2016年の選挙期間中の高橋さん。当時、姉妹サイト「Jタウンネット」がその選挙戦の一部をレポートした
2016年の選挙期間中の高橋さん。当時、姉妹サイト「Jタウンネット」がその選挙戦の一部をレポートした

   その最中に心の中には、先程述べた、様々な立ち位置の人が語る言葉が積み重なっていった。

   選挙の序盤、帰宅ラッシュの車内にたすきを掛けたまま乗り込んだ時の、周囲から伝わる緊張感は忘れられないものがあるが、終盤にもなると「お疲れですね」と声をかけられ席を譲られたこともあった(※たすきを掛けて乗車するだけなら問題はないと駅長や関係部署に確認を取っての乗車である。呼びかけなどの街宣行動は一切していない)。
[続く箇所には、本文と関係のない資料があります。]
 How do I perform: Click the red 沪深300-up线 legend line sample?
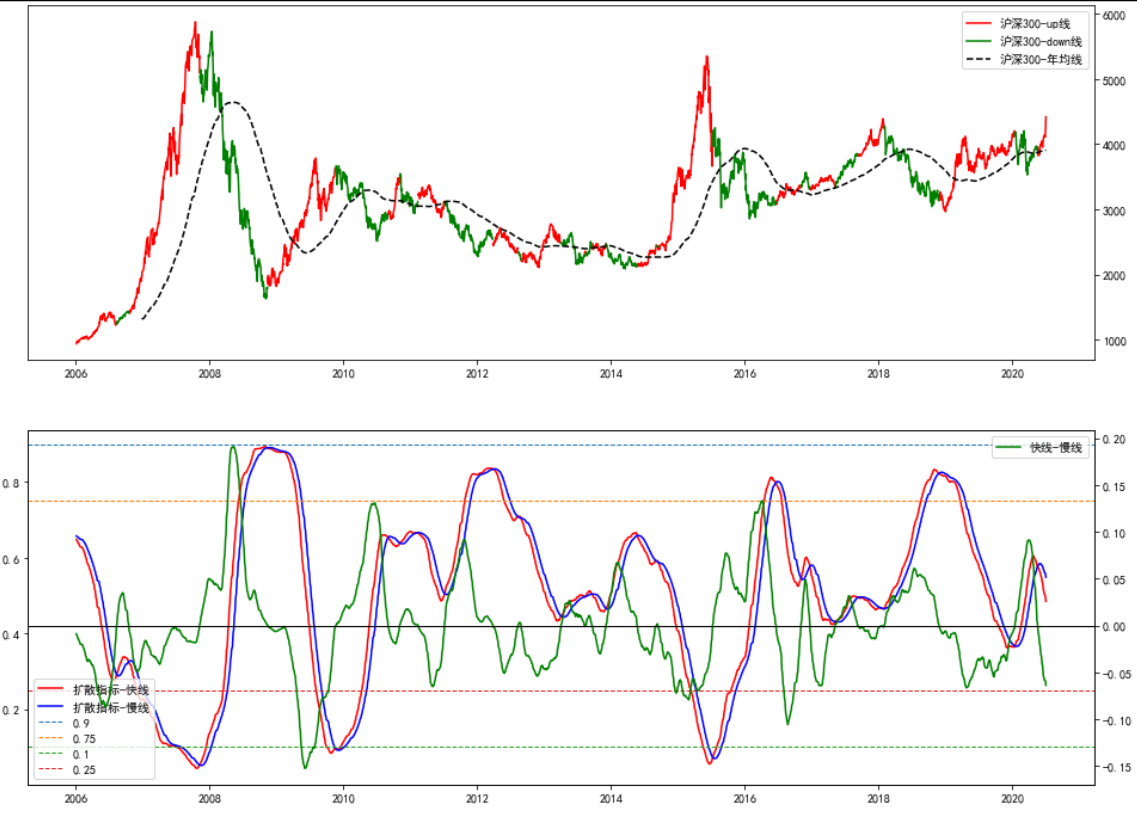[x=980, y=22]
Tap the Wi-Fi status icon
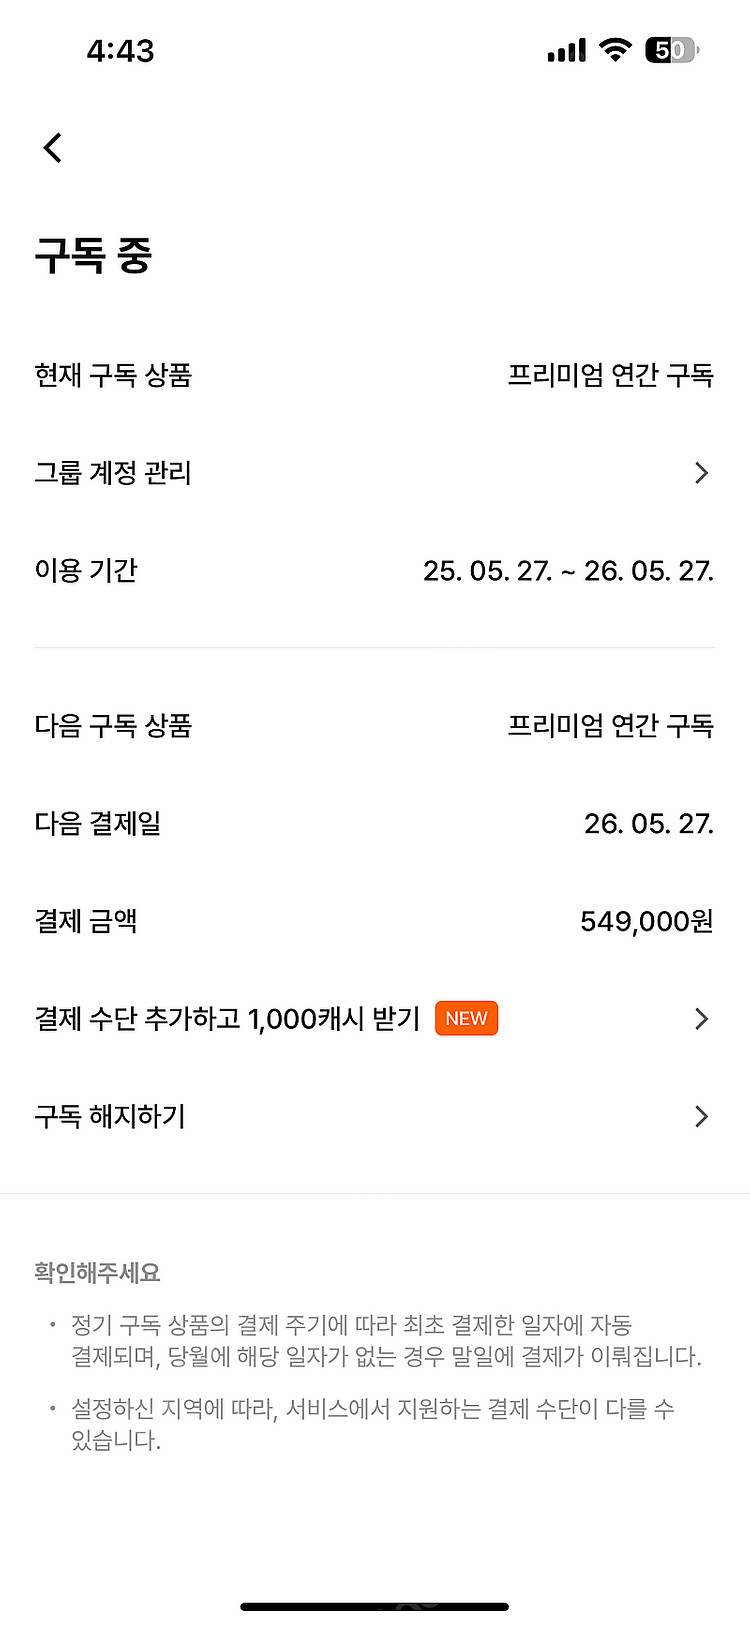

   後半のある一日がJタウンネットにて取り上げられたこともある。

   こちらもよろしければご覧頂きたい。

   語ればキリがない。ひとまず当時のエピソードはここで区切りとしたい。

   元候補者として「都知事選」を解説するなら、有名候補または目立つ候補が注目されがちな選挙ではあるが、本当の目的は「見向きもされない社会問題を世に知らしめ、そしてその解決の道を地域の人々で選び導いていく」ものだといえる。

   しかし実態は、戦後日本の重要な理念である地方分権(国政と地方を分けて政治を行う)がほぼほぼ無視され、政党の党勢拡大、つまり国政の政権争いの踏み台に利用されてしまっている。

   政党の思惑はあくまでも政治思想の一つである。それが地域住民一人ひとりの訴えよりも優先されるべきなのだろうか。

   皆さんに想像して頂きたいが、例えば自分の子供や親戚が、「介護自殺」(支援も受けられず介護の負担を苦にして行われる自殺。若者に増えている)へと今追い詰められているとしよう。

   その最中で「政権争いのために都知事選は○○に投票しろ!!」とあなたは叫ぶことが出来るだろうか。

   しかしそのような空気がこの東京都知事選では作り上げられている。

   私達自身が陥っている「地方の政治は政党の思惑で左右されるもの」という思い込みこそが、最大の問題を引き起こしている原因なのである。